Türkei: "Platzt der Pakt, ist das ein Risiko für beide Seiten"
Die Streit mit der Türkei eskaliert. Die AZ hat mit dem Türkei-Experten Ludwig Schulz vom Centrum für angewandte Politikforschung (CAP) der LMU gesprochen.
AZ: Herr Schulz, wie realistisch ist es, dass die Türkei den Flüchtlingspakt mit der EU tatsächlich platzen lässt?
LUDWIG SCHULZ: Durchaus realistisch. Darauf deuten ja die verschiedenen Äußerungen Präsident Erdogans und ranghoher Minister hin.
Was verspricht man sich in Ankara davon?
Dass die europäische Seite durch die Aufkündigung zu irrationalen, antitürkischen Reaktionen gezwungen wird. Dann kann Erdogan sich weiter als Verteidiger der Türkei präsentieren und um Zustimmung für die Verfassungsänderung und für den Ausbau seiner Führungsmacht werben. Außerdem kann die türkische Regierung die Bilder und Nachrichten gut verwerten, wenn sich Flüchtlinge wieder auf den Weg machen, wenn sich Flüchtlinge wieder in Gefahr begeben – und Europa, das seinen humanitären Verpflichtungen aus dem Flüchtlingspakt nicht nachgekommen ist, schaut zu.
Die Vereinbarungen funktionieren "sehr, sehr schleppend"
Wie ist es denn um die Einhaltung des Paktes bestellt?
Es war ausgemacht, dass Europa für jeden illegal auf eine griechische Insel eingereisten Flüchtling, den die Türkei wieder zurücknimmt, einen Syrer aus den türkischen Flüchtlingslagern übernimmt. Das hat bislang nur sehr, sehr schleppend funktioniert. Es wurden 900 Illegale in die Türkei zurückgeschickt – und umgekehrt sind etwa ebenso viele Syrer nach Europa gekommen. Die Zahlen waren eigentlich viel höher angesetzt. Aber die griechischen Behörden auf den Inseln machen nicht mit: Es fehlt an Beamten für die Bearbeitung der Asylverfahren oder die Gerichte sagen, die Türkei ist kein sicheres Herkunftsland für Flüchtlinge, wir können sie nicht zurückschicken. Und die Europäer haben sich nicht bereit erklärt, mehr syrische Flüchtlinge aus den Lagern aufzunehmen. Auch hinsichtlich der vereinbarten Visa-Erleichterungen für Türken geht nichts voran, auch weil Ankara nicht gewillt ist, alle Bedingungen dafür zu erfüllen, vor allem das zu allgemeine Antiterrorgesetz zu präzisieren.

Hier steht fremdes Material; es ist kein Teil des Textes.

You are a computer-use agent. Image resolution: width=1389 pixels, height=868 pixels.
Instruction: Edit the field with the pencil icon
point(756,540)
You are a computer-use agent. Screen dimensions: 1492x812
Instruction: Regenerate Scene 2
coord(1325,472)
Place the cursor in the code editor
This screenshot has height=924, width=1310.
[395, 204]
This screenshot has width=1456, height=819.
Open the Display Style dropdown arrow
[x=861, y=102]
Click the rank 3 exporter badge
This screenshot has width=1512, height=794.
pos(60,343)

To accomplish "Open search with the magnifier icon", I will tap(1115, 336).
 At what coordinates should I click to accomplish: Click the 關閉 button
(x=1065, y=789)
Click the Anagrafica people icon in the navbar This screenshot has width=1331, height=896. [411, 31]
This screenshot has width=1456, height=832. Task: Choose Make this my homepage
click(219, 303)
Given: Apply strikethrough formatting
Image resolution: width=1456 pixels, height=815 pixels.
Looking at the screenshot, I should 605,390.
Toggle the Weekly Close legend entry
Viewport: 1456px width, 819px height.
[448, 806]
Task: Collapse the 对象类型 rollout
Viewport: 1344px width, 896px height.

Aber die versprochenen vier Milliarden sind geflossen?
Etwa eine Milliarde fließt seit Jahreswechsel an Organisationen, die sich um Geldkarten kümmern, mit denen mittellose Flüchtlinge einkaufen können. Auch verschiedene andere Projekte, etwa der Bau von Schulen, sind ganz gut angelaufen. Allerdings funktioniert alles langsam und schleppend. Dementsprechend sind die vier Milliarden, die bis Ende des Jahres bezahlt werden sollten, noch nicht ausgeschüttet.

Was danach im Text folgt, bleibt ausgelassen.